将元素插入字典的有效方法

Question

Is there a simpler way to write this code?

def insert(k, v)  # v can either be a single number or a list of numbers, and k may or may not exist in self.dict
  if k in self.dict:
    if isinstance(v, list):
      for e in v:
        self.dict[k].add(e)
    else:
      self.dict[k].add(v)
  else:
    self.dict[k] = {}
    if isinstance(v, list):
      for e in v:
        self.dict[k].add(e)
    else:
      self.dict[k].add(v)

Answer 1

You could use a defaultdict and simplify the code to

def insert(self, k, v): 
   if isinstance(v, list):
      self.dict[k]+=v
   else:
      self.dict[k].append(v)

Note that in this case the dictionary would need to be defined as:

self.dict = defaultdict(list)

Or, if you want to associate a set to your keys you could just change it to defaultdict(set) and use:

def insert(self, k, v): 
   if isinstance(v, list):
      self.dict[k]|=set(v)
   else:
      self.dict[k].add(v)

Answer 2

def insert(k, v): entries = self.dict.setdefault(k, set()) if isinstance(v, list): entries.update(v) else: entries.add(v)

Answer 3

Without any changes to the types you use, you can also just do the following in one line:

def insert(k, v): 
    d.setdefault(k, []).extend(v if isinstance(v, list) else [v])

Or, when using sets:

def insert(k, v): 
    d.setdefault(k, set()).update(v if isinstance(v, list) else [v])

Answer 4

Here's an exercise in the problem showing use of exception handling and limited recursion - this may be the most efficient way to do it.

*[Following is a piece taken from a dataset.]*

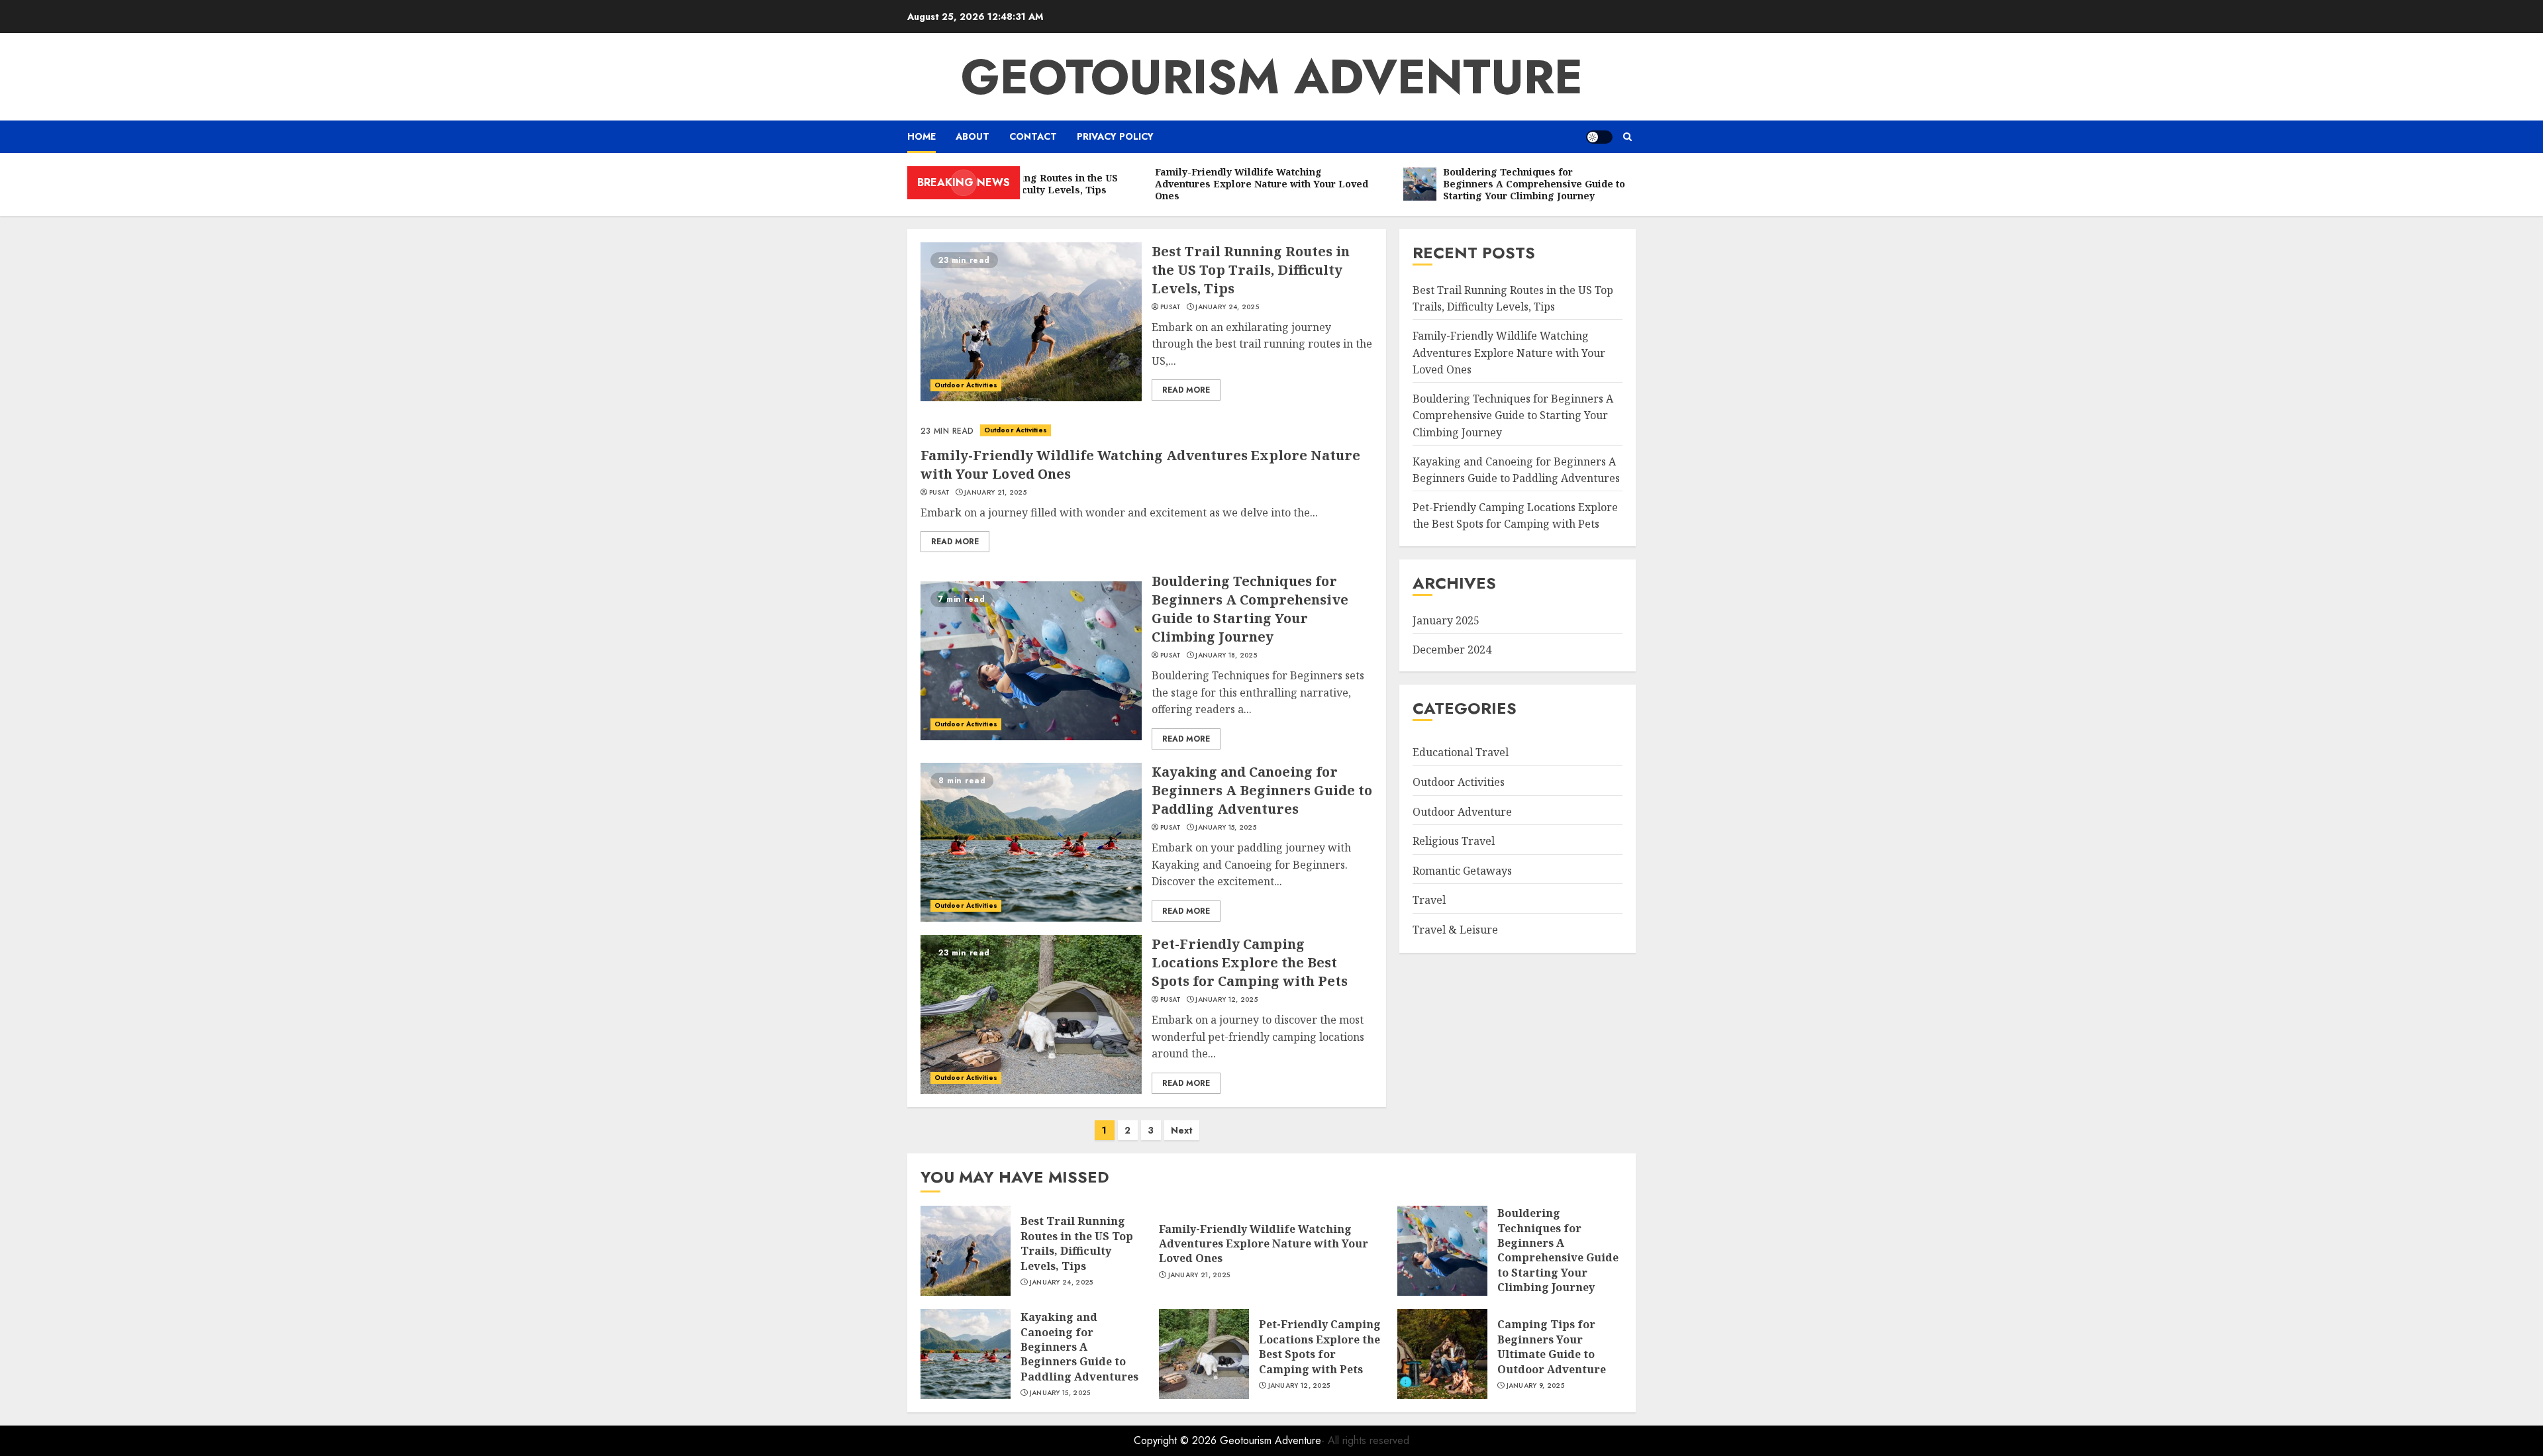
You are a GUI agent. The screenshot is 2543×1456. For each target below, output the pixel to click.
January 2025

Although it 'looks' like the code is larger than other solutions, it compiles down into fewer instructions than the others:

>>> class Foo:
...     def __init__(self):
...         self.dict = {}
... 
...     def insert(self, k, v):
...         try:
...             self.dict[k].extend(v)  # <-- majority of accesses 
...                                     #     only execute this one line.
...         except KeyError:
...             self.dict[k] = []
...             self.insert(k, v)
...         except TypeError:
...             self.dict[k].extend([v])
...             
>>> f = Foo()
>>> f.insert('bob', 1)
>>> f.dict
{'bob': [1]}
>>> f.insert('bob', [3, 4])
>>> f.dict
{'bob': [1, 3, 4]}

I believe this will have the fastest performance assuming most of your data is lists of numbers with only occasional single digits. And that the keys don't vary wildly. The single line self.dict[k].extend(v) should be executed without exceptions the majority of accesses to the object. It incurs no extra cost checking types and testing conditions. Even if single digits were frequent, branching to add them incurs about the same cost as type checking - except this implementation isn't forced to type check every time something is added.